- GIVEN EXERCISE -
Rewrite the records from the start through the line containing "pyautogui.click(x=339, y=367)", keeping the requests, and shift every coordinate in the answers by -102.

- RECORD LIST -

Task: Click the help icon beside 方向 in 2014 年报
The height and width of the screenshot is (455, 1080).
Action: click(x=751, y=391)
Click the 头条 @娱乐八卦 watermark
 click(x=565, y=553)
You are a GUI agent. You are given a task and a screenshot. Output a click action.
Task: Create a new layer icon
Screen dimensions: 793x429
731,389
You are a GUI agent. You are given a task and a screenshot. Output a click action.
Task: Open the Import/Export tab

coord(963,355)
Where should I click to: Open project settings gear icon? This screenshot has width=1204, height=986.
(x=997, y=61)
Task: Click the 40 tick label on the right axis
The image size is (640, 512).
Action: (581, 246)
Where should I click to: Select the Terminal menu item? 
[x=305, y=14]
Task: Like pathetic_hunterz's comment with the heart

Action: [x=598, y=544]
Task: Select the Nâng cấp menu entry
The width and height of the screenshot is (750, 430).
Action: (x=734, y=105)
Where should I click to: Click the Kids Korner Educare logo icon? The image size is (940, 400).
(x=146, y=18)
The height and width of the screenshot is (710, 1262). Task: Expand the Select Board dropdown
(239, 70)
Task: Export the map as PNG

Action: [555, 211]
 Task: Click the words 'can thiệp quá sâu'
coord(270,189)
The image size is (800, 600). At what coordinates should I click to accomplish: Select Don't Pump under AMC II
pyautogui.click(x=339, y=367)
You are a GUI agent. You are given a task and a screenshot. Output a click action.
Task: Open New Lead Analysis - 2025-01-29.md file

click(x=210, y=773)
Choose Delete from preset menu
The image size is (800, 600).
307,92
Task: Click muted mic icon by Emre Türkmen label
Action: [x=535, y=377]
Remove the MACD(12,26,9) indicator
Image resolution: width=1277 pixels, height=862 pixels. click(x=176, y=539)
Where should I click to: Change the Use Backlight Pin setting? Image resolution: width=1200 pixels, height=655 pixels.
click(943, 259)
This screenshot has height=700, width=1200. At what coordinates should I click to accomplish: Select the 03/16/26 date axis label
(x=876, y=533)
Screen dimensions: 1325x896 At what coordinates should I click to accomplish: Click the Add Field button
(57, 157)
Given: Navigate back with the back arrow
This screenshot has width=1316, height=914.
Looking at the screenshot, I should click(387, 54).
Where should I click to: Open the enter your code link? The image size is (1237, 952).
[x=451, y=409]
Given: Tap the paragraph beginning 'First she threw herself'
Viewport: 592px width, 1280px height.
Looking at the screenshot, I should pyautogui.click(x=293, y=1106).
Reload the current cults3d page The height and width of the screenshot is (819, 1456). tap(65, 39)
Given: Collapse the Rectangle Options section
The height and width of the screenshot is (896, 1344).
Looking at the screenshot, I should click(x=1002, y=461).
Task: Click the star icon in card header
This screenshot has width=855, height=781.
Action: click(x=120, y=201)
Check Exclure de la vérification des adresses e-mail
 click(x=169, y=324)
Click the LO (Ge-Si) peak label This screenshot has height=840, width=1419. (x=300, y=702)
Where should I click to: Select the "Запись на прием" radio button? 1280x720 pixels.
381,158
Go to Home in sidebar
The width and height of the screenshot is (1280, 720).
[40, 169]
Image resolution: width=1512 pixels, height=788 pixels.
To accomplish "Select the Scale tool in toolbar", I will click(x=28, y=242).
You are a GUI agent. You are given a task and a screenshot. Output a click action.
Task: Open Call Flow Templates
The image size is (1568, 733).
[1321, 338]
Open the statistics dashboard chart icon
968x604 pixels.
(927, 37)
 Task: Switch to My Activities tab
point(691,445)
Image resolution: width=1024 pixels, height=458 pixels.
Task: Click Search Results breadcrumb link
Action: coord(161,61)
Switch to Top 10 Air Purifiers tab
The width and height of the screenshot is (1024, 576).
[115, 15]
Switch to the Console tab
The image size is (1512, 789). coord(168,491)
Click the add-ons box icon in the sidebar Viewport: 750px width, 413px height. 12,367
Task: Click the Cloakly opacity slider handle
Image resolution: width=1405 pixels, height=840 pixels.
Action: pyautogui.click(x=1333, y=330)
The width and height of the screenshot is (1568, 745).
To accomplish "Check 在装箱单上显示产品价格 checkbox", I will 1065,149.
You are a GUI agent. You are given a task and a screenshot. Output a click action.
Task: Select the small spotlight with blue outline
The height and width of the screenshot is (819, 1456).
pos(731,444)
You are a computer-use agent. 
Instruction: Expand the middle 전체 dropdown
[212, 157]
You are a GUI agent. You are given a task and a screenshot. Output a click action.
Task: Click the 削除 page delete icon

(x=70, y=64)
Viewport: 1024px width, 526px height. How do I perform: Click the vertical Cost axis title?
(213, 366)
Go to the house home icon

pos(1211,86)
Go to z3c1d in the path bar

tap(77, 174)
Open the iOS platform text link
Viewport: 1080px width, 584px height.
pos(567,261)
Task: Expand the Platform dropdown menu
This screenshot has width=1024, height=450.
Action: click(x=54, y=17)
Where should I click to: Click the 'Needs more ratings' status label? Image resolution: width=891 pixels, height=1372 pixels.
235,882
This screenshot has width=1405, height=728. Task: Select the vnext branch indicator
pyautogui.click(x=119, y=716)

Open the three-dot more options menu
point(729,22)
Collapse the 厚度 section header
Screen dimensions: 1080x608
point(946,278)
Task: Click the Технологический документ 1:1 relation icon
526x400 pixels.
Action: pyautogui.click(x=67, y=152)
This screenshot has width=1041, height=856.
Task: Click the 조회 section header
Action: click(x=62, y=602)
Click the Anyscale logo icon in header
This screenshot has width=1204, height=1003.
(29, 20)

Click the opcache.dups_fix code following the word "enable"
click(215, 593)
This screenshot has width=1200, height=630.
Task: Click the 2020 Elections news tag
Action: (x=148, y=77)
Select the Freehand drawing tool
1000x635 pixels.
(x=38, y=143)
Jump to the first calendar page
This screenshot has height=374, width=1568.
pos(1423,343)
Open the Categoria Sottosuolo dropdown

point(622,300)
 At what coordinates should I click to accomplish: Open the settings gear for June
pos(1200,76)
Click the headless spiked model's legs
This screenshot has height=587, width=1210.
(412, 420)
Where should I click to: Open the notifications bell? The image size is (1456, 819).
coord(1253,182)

- ANSWER TO THE TASK -
Task: Click the help icon beside 方向 in 2014 年报
The height and width of the screenshot is (455, 1080).
Action: click(x=649, y=289)
Click the 头条 @娱乐八卦 watermark
 click(x=463, y=451)
You are a GUI agent. You are given a task and a screenshot. Output a click action.
Task: Create a new layer icon
Screen dimensions: 793x429
629,287
You are a GUI agent. You are given a task and a screenshot. Output a click action.
Task: Open the Import/Export tab

coord(861,253)
Where should I click to: Open project settings gear icon? This screenshot has width=1204, height=986.
(x=895, y=-41)
Task: Click the 40 tick label on the right axis
The image size is (640, 512).
Action: (479, 144)
Where should I click to: Select the Terminal menu item? 
[x=203, y=-88]
Task: Like pathetic_hunterz's comment with the heart

Action: [x=496, y=442]
Task: Select the Nâng cấp menu entry
The width and height of the screenshot is (750, 430).
Action: (x=632, y=3)
Where should I click to: Click the Kids Korner Educare logo icon? The image size is (940, 400).
(x=44, y=-84)
The height and width of the screenshot is (710, 1262). Task: Expand the Select Board dropdown
(137, -32)
Task: Export the map as PNG

Action: [453, 109]
 Task: Click the words 'can thiệp quá sâu'
coord(168,87)
The image size is (800, 600). At what coordinates should I click to accomplish: Select Don't Pump under AMC II
pyautogui.click(x=237, y=265)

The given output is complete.